Jessica Slivenski said she often has flashbacks whenever her phone rings.

That’s how she learned her sister died.

“(My mom) told me Katelyn was shot and killed and found, maybe, like half a block from where she lived in Western Heights,” Slivenksi said.

Slivenski said growing up, her sister was the typical younger sibling.

“She was really sassy, she was quirky, mean as most small siblings are. She was a good person. She loved to be outside, wanted to be the center of attention,” Slivenski said.

She said that as Katelyn got older, she changed some, got into a crazy lifestyle, but kept her sassiness.

“She was still sassy. She just got meaner (laughs).

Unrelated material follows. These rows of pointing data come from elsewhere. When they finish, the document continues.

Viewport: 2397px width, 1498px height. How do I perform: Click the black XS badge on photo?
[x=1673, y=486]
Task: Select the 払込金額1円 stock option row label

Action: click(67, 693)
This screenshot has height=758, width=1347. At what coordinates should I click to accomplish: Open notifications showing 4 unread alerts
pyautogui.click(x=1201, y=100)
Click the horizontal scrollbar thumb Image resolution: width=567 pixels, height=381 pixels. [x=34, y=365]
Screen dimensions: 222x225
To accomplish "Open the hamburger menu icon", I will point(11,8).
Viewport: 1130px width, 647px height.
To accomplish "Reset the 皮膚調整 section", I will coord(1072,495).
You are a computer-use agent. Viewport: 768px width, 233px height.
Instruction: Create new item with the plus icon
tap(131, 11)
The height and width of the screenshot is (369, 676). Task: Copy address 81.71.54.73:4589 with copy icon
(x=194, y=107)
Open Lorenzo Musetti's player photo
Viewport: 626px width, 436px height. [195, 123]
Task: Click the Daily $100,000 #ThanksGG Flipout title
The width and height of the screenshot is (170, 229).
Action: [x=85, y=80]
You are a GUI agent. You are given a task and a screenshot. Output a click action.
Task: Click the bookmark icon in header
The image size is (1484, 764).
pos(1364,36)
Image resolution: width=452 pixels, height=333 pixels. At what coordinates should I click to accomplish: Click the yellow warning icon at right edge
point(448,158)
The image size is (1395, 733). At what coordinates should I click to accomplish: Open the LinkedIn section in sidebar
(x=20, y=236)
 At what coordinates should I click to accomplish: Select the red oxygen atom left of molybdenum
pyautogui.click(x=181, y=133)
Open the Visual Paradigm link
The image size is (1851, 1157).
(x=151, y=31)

But, she ended up becoming a mom, and she ended up being a good mom,” Slivenksi said.

Katelyn had two kids when she lost her life at 24 years old.

Slivenksi said her sister also knew how to get into trouble, sometimes with drugs, and she believes that’s ultimately what led to her sister’s untimely death.

Katelyn was shot and killed on June 30, according to police reports.

She said several people had the same story about what happened just before her sister died.

“She apparently lost power at her house, and she was going to different places, to different resources because her phone apparently died,” Slivenski said.

Slivenski said she was told someone was going to let her sister charge her phone, but then a couple called her sister’s name, she went over to them and was never seen again.

Nearly a year later, Katelyn’s murder is still unsolved.

Slivenski has little hope that it will ever be resolved.

“Maybe one day they’ll open it back up and they relook at the evidence, but without the gun that killed her, or any videos or anything like that, there’s just, at the end of the day, even if I want them to reopen it, they’ll just be stuck in the same spot,” Slivenksi.

She said her mother ultimately couldn’t handle the death of Katelyn, nor the lack of leads in the case making it go cold.

Slivenski’s mother passed away in December.

It’s been hard for her, losing both her sister and her mother within six months.

Now, she’s engaged and won’t be able to plan the wedding with her mom or sister.

Slivenski said it’s sad to hear 50 people died from homicide in 2020, and even more sad to know 26 murders have already taken place in 2021.

She said if her family can’t get justice, she hopes others, like Johnson, do.

If anyone has more information about the murders of Derrick Perry or Katelyn Slivenski, you can report to CrimeStoppers anonymously at 1-800-222-TIPS (8477).